[Data listing]
• • • • •

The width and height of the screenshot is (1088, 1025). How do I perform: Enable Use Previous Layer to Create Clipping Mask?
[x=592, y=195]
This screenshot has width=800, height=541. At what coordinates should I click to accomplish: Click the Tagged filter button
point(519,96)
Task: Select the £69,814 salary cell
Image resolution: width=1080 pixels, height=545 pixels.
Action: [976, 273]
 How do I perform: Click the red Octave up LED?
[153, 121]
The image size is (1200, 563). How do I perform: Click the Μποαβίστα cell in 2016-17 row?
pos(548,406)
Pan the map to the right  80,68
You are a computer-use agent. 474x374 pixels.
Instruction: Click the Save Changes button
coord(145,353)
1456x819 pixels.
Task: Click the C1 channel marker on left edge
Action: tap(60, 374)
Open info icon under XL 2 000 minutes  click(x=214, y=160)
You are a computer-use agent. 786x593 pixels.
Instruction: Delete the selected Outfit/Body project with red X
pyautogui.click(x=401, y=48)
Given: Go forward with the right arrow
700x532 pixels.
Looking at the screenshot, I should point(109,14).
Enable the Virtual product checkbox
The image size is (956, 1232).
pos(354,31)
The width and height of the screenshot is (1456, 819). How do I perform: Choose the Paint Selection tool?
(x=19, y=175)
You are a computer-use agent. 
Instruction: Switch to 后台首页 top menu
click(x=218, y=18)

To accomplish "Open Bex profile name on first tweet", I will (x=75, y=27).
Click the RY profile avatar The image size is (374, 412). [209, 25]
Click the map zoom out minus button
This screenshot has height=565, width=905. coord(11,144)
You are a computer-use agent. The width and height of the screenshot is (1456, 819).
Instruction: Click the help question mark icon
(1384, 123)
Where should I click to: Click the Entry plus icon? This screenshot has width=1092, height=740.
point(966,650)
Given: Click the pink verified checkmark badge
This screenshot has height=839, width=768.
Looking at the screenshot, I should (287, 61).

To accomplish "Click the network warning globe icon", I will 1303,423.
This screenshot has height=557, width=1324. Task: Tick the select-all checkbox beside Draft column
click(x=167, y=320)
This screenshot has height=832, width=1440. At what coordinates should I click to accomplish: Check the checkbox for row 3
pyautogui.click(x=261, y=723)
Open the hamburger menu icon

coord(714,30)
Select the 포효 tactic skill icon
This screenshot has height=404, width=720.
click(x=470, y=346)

• • • • •

_SET EXERCISE_:
Convert every line of the data listing above into a numbered list, omitting the blank lines.

_TASK SOLUTION_:
1. The width and height of the screenshot is (1088, 1025). How do I perform: Enable Use Previous Layer to Create Clipping Mask?
2. [x=592, y=195]
3. This screenshot has width=800, height=541. At what coordinates should I click to accomplish: Click the Tagged filter button
4. point(519,96)
5. Task: Select the £69,814 salary cell
6. Image resolution: width=1080 pixels, height=545 pixels.
7. Action: [976, 273]
8.  How do I perform: Click the red Octave up LED?
9. [153, 121]
10. The image size is (1200, 563). How do I perform: Click the Μποαβίστα cell in 2016-17 row?
11. pos(548,406)
12. Pan the map to the right  80,68
13. You are a computer-use agent. 474x374 pixels.
14. Instruction: Click the Save Changes button
15. coord(145,353)
16. 1456x819 pixels.
17. Task: Click the C1 channel marker on left edge
18. Action: tap(60, 374)
19. Open info icon under XL 2 000 minutes  click(x=214, y=160)
20. You are a computer-use agent. 786x593 pixels.
21. Instruction: Delete the selected Outfit/Body project with red X
22. pyautogui.click(x=401, y=48)
23. Given: Go forward with the right arrow
24. 700x532 pixels.
25. Looking at the screenshot, I should point(109,14).
26. Enable the Virtual product checkbox
27. The image size is (956, 1232).
28. pos(354,31)
29. The width and height of the screenshot is (1456, 819). How do I perform: Choose the Paint Selection tool?
30. (x=19, y=175)
31. You are a computer-use agent. 
32. Instruction: Switch to 后台首页 top menu
33. click(x=218, y=18)
34. To accomplish "Open Bex profile name on first tweet", I will (x=75, y=27).
35. Click the RY profile avatar The image size is (374, 412). [209, 25]
36. Click the map zoom out minus button
37. This screenshot has height=565, width=905. coord(11,144)
38. You are a computer-use agent. The width and height of the screenshot is (1456, 819).
39. Instruction: Click the help question mark icon
40. (1384, 123)
41. Where should I click to: Click the Entry plus icon? This screenshot has width=1092, height=740.
42. point(966,650)
43. Given: Click the pink verified checkmark badge
44. This screenshot has height=839, width=768.
45. Looking at the screenshot, I should (287, 61).
46. To accomplish "Click the network warning globe icon", I will 1303,423.
47. This screenshot has height=557, width=1324. Task: Tick the select-all checkbox beside Draft column
48. click(x=167, y=320)
49. This screenshot has height=832, width=1440. At what coordinates should I click to accomplish: Check the checkbox for row 3
50. pyautogui.click(x=261, y=723)
51. Open the hamburger menu icon
52. coord(714,30)
53. Select the 포효 tactic skill icon
54. This screenshot has height=404, width=720.
55. click(x=470, y=346)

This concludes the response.